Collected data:
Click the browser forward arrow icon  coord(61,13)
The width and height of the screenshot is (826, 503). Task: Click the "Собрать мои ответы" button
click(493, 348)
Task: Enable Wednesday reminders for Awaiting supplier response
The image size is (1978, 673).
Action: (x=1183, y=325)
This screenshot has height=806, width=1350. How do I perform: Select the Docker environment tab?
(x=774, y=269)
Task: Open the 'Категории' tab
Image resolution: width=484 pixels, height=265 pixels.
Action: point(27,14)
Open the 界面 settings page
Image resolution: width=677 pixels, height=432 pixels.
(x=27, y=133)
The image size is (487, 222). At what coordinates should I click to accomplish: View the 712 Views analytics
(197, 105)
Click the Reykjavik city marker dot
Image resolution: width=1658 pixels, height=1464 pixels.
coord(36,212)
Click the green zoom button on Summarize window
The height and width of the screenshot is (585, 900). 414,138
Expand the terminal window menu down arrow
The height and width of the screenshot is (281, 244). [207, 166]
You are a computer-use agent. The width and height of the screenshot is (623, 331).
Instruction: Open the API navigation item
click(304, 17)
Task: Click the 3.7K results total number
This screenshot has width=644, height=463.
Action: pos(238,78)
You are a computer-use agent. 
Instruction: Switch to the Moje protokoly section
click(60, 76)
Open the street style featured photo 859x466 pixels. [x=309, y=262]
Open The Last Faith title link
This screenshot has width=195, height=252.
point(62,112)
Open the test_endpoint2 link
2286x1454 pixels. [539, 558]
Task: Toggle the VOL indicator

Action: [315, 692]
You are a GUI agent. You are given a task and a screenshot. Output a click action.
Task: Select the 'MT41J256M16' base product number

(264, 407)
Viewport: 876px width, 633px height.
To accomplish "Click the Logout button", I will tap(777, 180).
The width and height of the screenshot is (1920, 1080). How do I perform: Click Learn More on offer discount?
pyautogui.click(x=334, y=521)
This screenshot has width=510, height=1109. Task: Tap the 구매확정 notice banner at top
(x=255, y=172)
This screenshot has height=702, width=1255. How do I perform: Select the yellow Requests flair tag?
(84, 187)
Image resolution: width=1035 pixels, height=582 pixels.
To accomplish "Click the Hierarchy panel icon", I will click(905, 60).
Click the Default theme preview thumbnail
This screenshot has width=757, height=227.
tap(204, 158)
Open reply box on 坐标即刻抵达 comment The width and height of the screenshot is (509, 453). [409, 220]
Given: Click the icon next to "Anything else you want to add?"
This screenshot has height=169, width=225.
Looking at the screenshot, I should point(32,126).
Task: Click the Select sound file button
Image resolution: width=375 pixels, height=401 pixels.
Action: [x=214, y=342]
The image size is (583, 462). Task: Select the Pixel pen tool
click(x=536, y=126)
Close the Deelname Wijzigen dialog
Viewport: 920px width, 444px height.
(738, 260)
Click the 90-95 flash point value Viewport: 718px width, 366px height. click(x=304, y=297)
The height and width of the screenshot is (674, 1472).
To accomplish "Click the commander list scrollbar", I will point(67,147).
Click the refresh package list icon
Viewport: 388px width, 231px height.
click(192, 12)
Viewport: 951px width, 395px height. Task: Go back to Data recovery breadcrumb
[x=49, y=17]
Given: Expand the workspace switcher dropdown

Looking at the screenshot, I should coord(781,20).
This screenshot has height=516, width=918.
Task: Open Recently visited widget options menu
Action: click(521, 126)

[Directions]: Can you return, unchanged, every row from the one containing "This screenshot has width=510, height=1109." through the final row above?

[Correct output]:
This screenshot has width=510, height=1109. Task: Tap the 구매확정 notice banner at top
(x=255, y=172)
This screenshot has height=702, width=1255. How do I perform: Select the yellow Requests flair tag?
(84, 187)
Image resolution: width=1035 pixels, height=582 pixels.
To accomplish "Click the Hierarchy panel icon", I will click(905, 60).
Click the Default theme preview thumbnail
This screenshot has width=757, height=227.
tap(204, 158)
Open reply box on 坐标即刻抵达 comment The width and height of the screenshot is (509, 453). [409, 220]
Given: Click the icon next to "Anything else you want to add?"
This screenshot has height=169, width=225.
Looking at the screenshot, I should point(32,126).
Task: Click the Select sound file button
Image resolution: width=375 pixels, height=401 pixels.
Action: [x=214, y=342]
The image size is (583, 462). Task: Select the Pixel pen tool
click(x=536, y=126)
Close the Deelname Wijzigen dialog
Viewport: 920px width, 444px height.
(738, 260)
Click the 90-95 flash point value Viewport: 718px width, 366px height. click(x=304, y=297)
The height and width of the screenshot is (674, 1472).
To accomplish "Click the commander list scrollbar", I will point(67,147).
Click the refresh package list icon
Viewport: 388px width, 231px height.
click(192, 12)
Viewport: 951px width, 395px height. Task: Go back to Data recovery breadcrumb
[x=49, y=17]
Given: Expand the workspace switcher dropdown

Looking at the screenshot, I should coord(781,20).
This screenshot has height=516, width=918.
Task: Open Recently visited widget options menu
Action: click(521, 126)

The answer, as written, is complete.